# Record set

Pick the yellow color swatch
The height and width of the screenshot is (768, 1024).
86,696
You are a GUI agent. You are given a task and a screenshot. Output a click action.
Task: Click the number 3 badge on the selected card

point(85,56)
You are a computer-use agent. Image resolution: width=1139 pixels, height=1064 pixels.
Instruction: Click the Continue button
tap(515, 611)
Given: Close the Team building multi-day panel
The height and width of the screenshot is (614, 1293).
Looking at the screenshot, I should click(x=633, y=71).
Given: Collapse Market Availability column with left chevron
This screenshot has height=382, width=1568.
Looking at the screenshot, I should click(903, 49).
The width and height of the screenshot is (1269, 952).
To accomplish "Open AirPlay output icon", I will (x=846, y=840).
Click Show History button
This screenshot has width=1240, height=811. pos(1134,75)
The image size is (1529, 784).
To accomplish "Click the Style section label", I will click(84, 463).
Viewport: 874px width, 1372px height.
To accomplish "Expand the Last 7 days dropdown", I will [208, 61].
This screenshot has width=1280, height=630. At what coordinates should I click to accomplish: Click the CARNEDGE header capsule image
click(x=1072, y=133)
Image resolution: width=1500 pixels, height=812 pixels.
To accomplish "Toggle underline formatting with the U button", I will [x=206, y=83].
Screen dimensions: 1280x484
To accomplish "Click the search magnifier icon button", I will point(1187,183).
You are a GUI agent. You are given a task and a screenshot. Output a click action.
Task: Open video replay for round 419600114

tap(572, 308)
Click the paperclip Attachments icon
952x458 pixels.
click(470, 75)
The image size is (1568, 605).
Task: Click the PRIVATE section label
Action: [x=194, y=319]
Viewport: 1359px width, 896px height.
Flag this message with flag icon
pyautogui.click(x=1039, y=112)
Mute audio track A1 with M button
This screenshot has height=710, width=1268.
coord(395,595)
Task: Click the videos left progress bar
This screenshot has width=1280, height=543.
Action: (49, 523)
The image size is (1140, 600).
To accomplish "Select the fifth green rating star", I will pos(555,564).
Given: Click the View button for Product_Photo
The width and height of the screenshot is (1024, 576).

# To be done
Copy out the items above word for word, starting at the first line and continuing through the line that contains "click(x=1072, y=133)".

# Completed exercise
Pick the yellow color swatch
The height and width of the screenshot is (768, 1024).
86,696
You are a GUI agent. You are given a task and a screenshot. Output a click action.
Task: Click the number 3 badge on the selected card

point(85,56)
You are a computer-use agent. Image resolution: width=1139 pixels, height=1064 pixels.
Instruction: Click the Continue button
tap(515, 611)
Given: Close the Team building multi-day panel
The height and width of the screenshot is (614, 1293).
Looking at the screenshot, I should click(x=633, y=71).
Given: Collapse Market Availability column with left chevron
This screenshot has height=382, width=1568.
Looking at the screenshot, I should click(903, 49).
The width and height of the screenshot is (1269, 952).
To accomplish "Open AirPlay output icon", I will (x=846, y=840).
Click Show History button
This screenshot has width=1240, height=811. pos(1134,75)
The image size is (1529, 784).
To accomplish "Click the Style section label", I will click(84, 463).
Viewport: 874px width, 1372px height.
To accomplish "Expand the Last 7 days dropdown", I will [208, 61].
This screenshot has width=1280, height=630. At what coordinates should I click to accomplish: Click the CARNEDGE header capsule image
click(x=1072, y=133)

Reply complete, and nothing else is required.